Benim bu hikâyede önemsediğim ayrıntı ise, Brutus'un akıbeti. Brutus, Sezar öldükten sonra bir ikilemle karşı karşıya kalır. Sezar'ın "tiran" olduğu ilan edilirse, ölümü bir cinayet olmaktan çıkacaktır. Ama o zaman da, Brutus'un senatörlüğü, bir tiran tarafından verildiği için geçersiz olacaktır. öbür türlü ise kendisi ve arkadaşları katil ilan edilecektir. Bu ikilem, aslında ihanetin açmazıdır. Elindeki gücü, ihanet ettiği kişiden alanların açmazı. Sonuçta Sezar tiran ilan edilemez ve Brutus Roma'dan kaçar. Her şeyini kaybeder ve hayatını intihar ederek noktalar.

Siyaset, hızlı bir meslektir. Kuvvetli bir intikal kabiliyeti, anında karar verme ve icra etme yeteneği bir politikacıyı başarıya götürür. Politikacıları bu bakımdan denizde yaşayan balıklara benzetebiliriz. Denizde büyük olan değil, hızlı olan balık yaşar. Hız hem tehlikelerden kaçmak, hem de diğer balıkları yakalamak için gereklidir. Aynı yetenekler, ihanet söz konusu olduğu zaman bir dezavantaja dönüşür. İhanet politikacının karşısına, oltaya takılmış bir yem olarak çıkar. Balığın oltaya yakalanmasının sebebi ise, onun en büyük avantajı olan hızı ve hırsıdır. Yemi hırsla yutarken, iğne boğazına saplanır ve yakalanır. Mesafe kısa, yem etkileyici, üstelik hız da iyiyse tehlike büyüktür. Politika hızlı bir meslektir; ama bazen sükunet ve sabır gerektirir.

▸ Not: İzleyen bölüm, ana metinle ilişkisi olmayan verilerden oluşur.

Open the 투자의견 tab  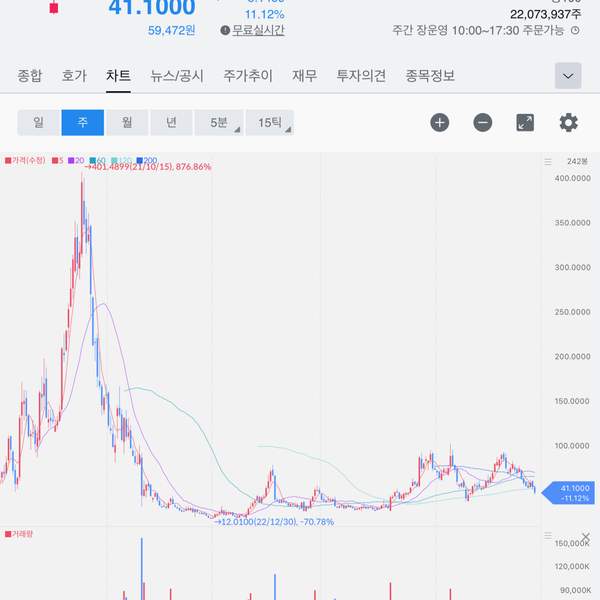click(x=361, y=76)
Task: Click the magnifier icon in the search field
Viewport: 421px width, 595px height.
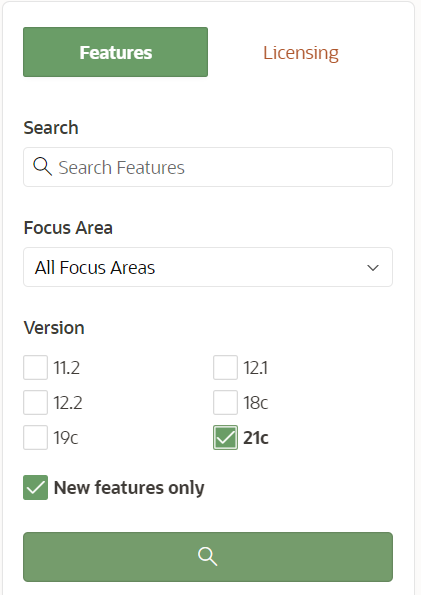Action: pos(42,167)
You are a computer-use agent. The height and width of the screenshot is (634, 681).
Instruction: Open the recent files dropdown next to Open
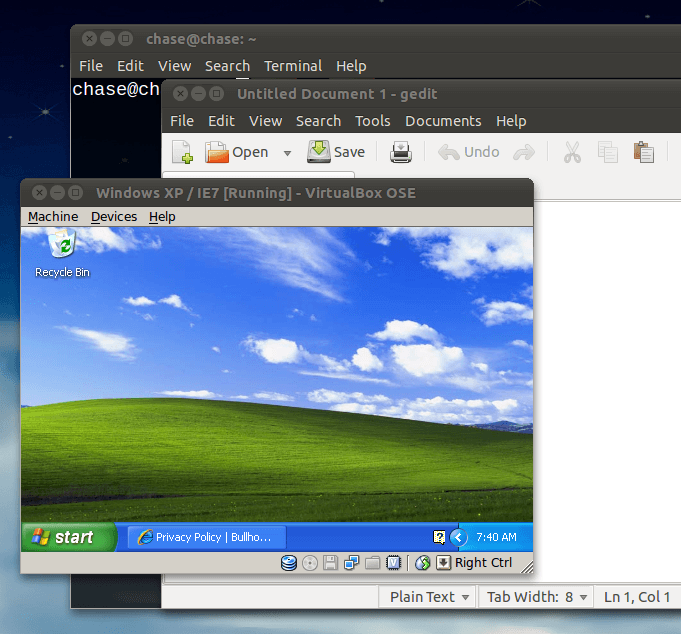click(287, 153)
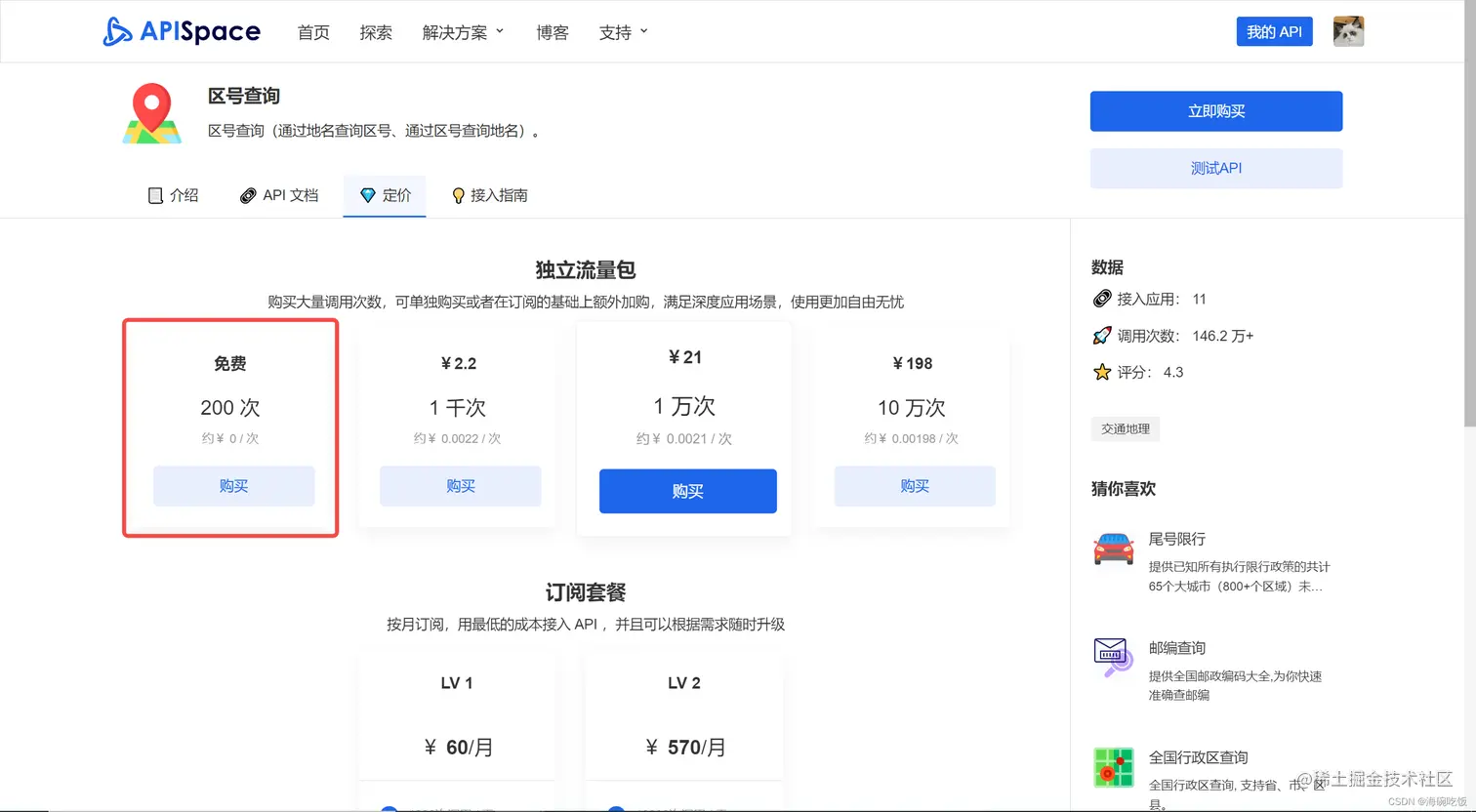Click the key icon on the 接入指南 tab
Image resolution: width=1476 pixels, height=812 pixels.
click(458, 195)
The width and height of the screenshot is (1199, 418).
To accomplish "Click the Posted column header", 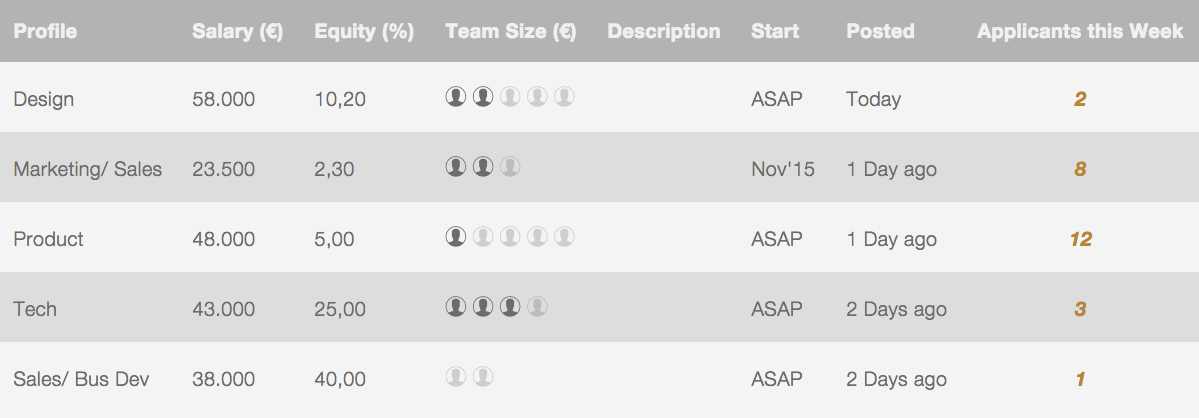I will tap(880, 31).
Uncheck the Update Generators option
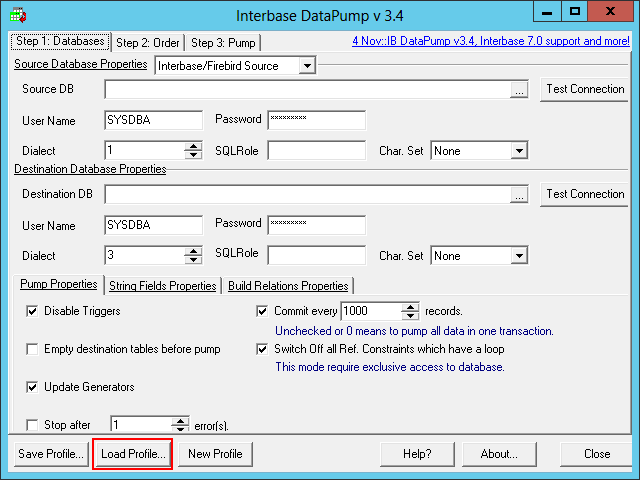The width and height of the screenshot is (640, 480). (x=33, y=387)
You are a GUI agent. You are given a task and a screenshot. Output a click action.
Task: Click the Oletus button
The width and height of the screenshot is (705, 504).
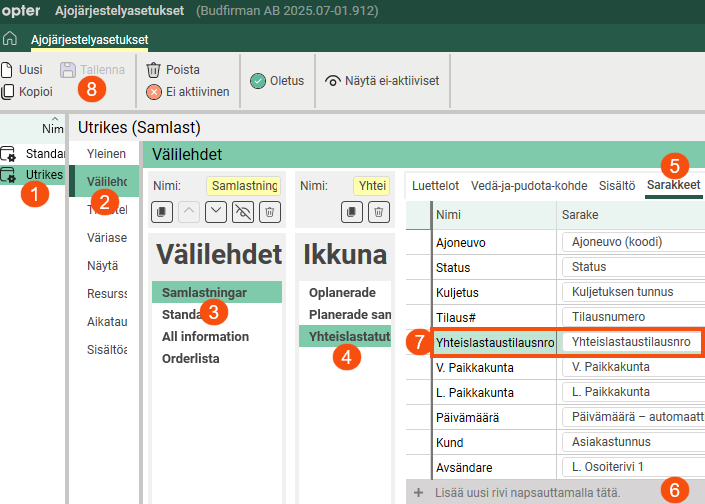277,81
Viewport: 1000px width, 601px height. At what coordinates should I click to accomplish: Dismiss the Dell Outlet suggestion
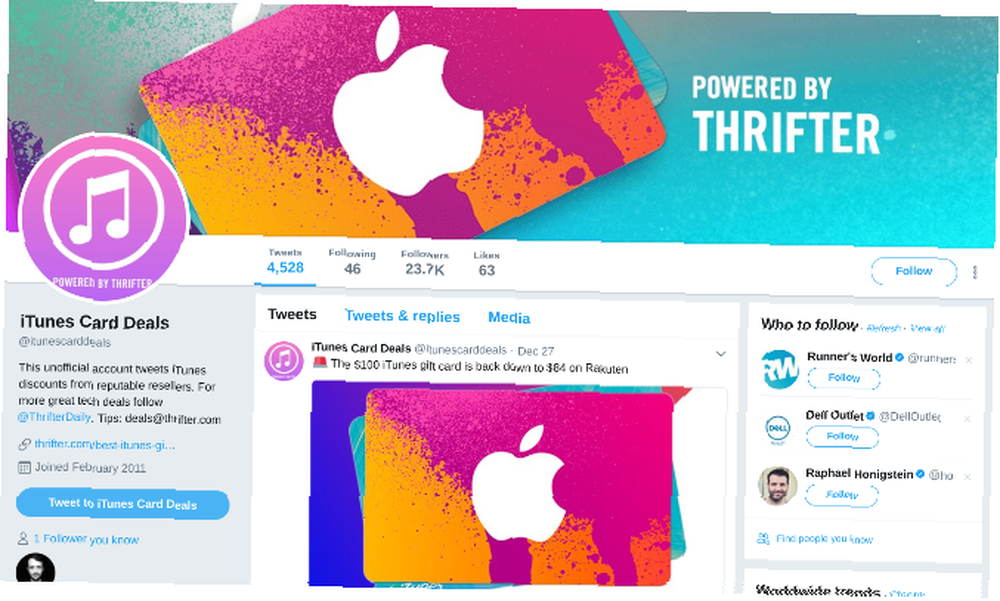point(967,419)
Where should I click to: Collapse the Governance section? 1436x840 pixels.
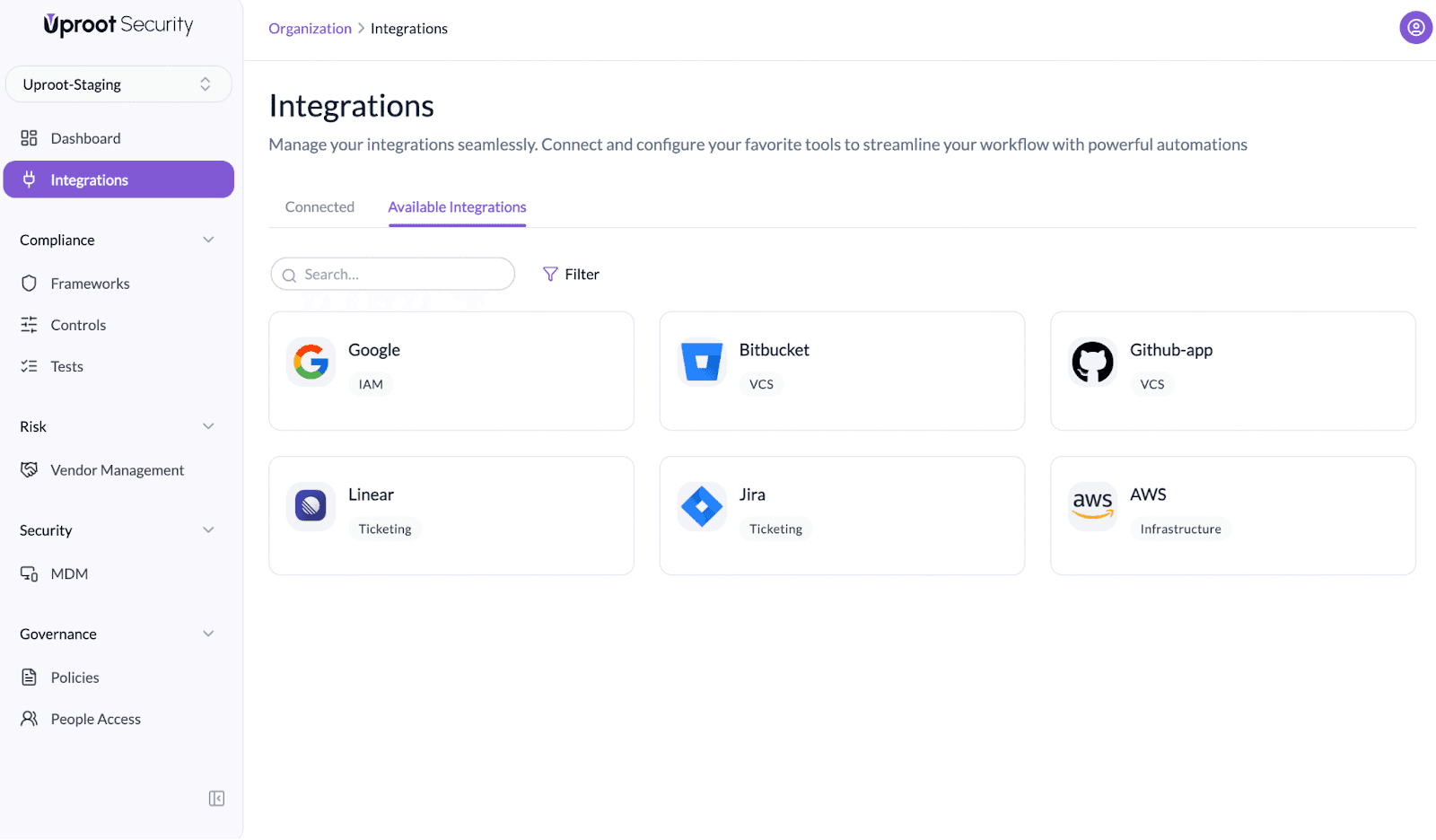[208, 634]
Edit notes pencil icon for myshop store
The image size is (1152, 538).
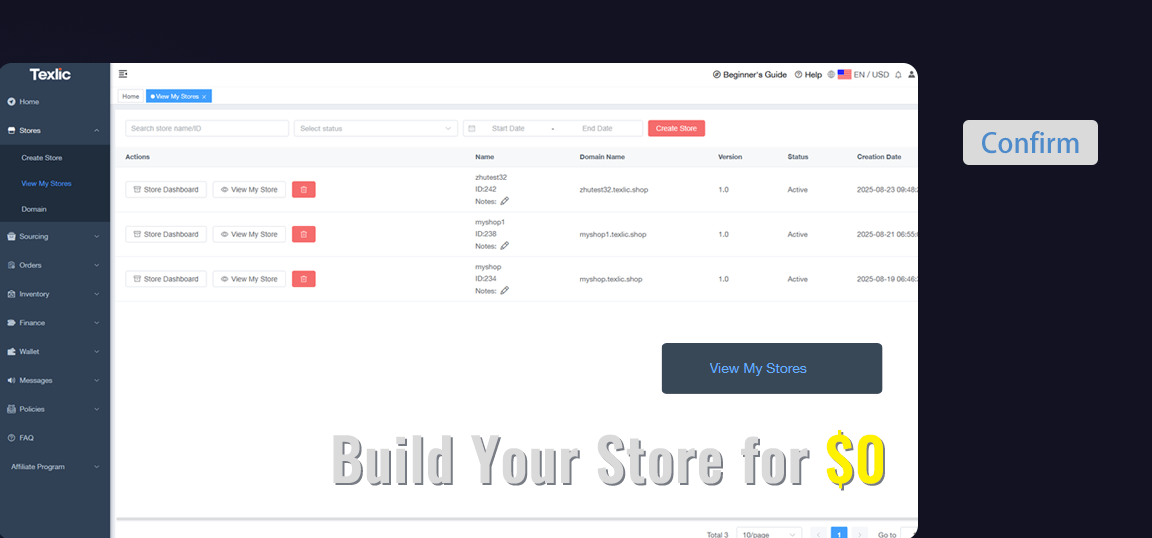(x=505, y=291)
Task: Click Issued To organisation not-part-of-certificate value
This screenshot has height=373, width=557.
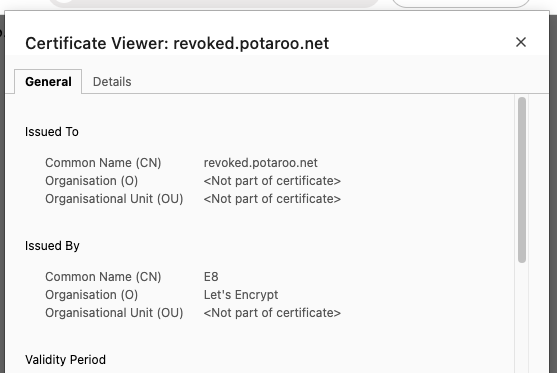Action: [x=272, y=181]
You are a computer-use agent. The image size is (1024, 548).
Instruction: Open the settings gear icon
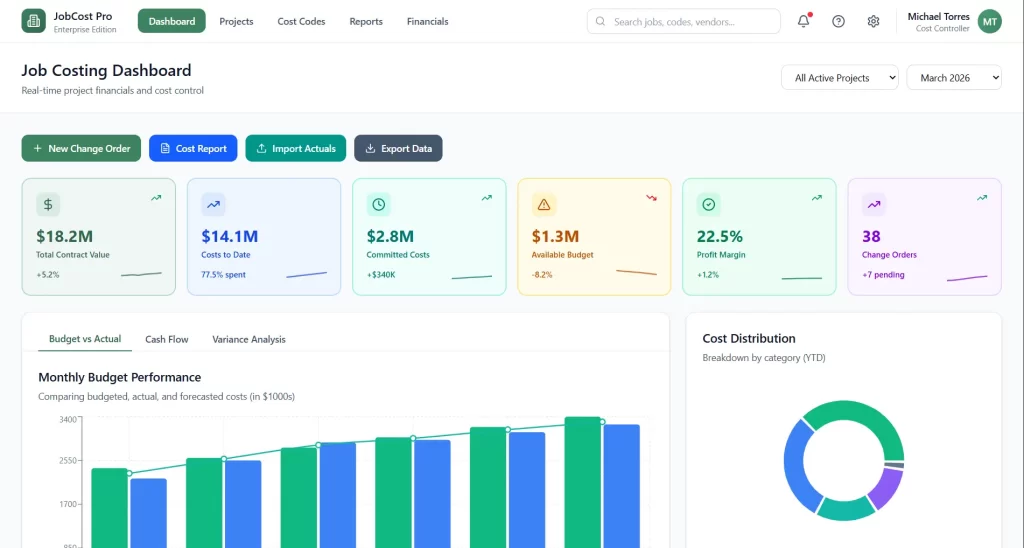873,21
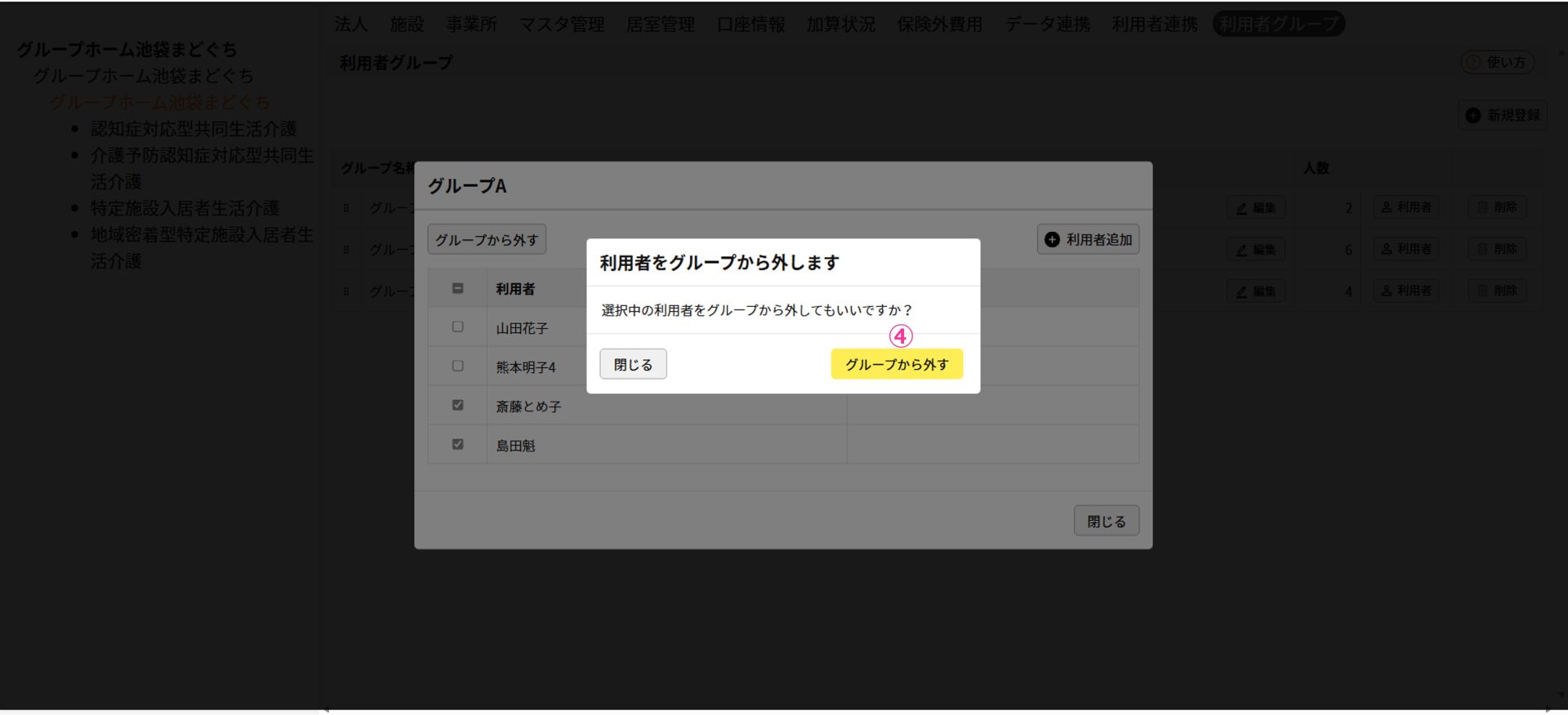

Türkiye'nin üç tarafı denizlerle çevrili. Bu denizlerde her tür balık mevcut. Bu balıkları yakalamak için cinslerine göre geliştirilmiş yemler de herkesin elinin altında var.

Türkiye Cumhuriyeti, Osmanlı imparatorluğu'nun vârisi olduğuna göre, her başbakan biraz Sezar olmalı. Sezar'ın olduğu yerde ise, mutlaka yanlış hesap yapan bir Brutus bulunur.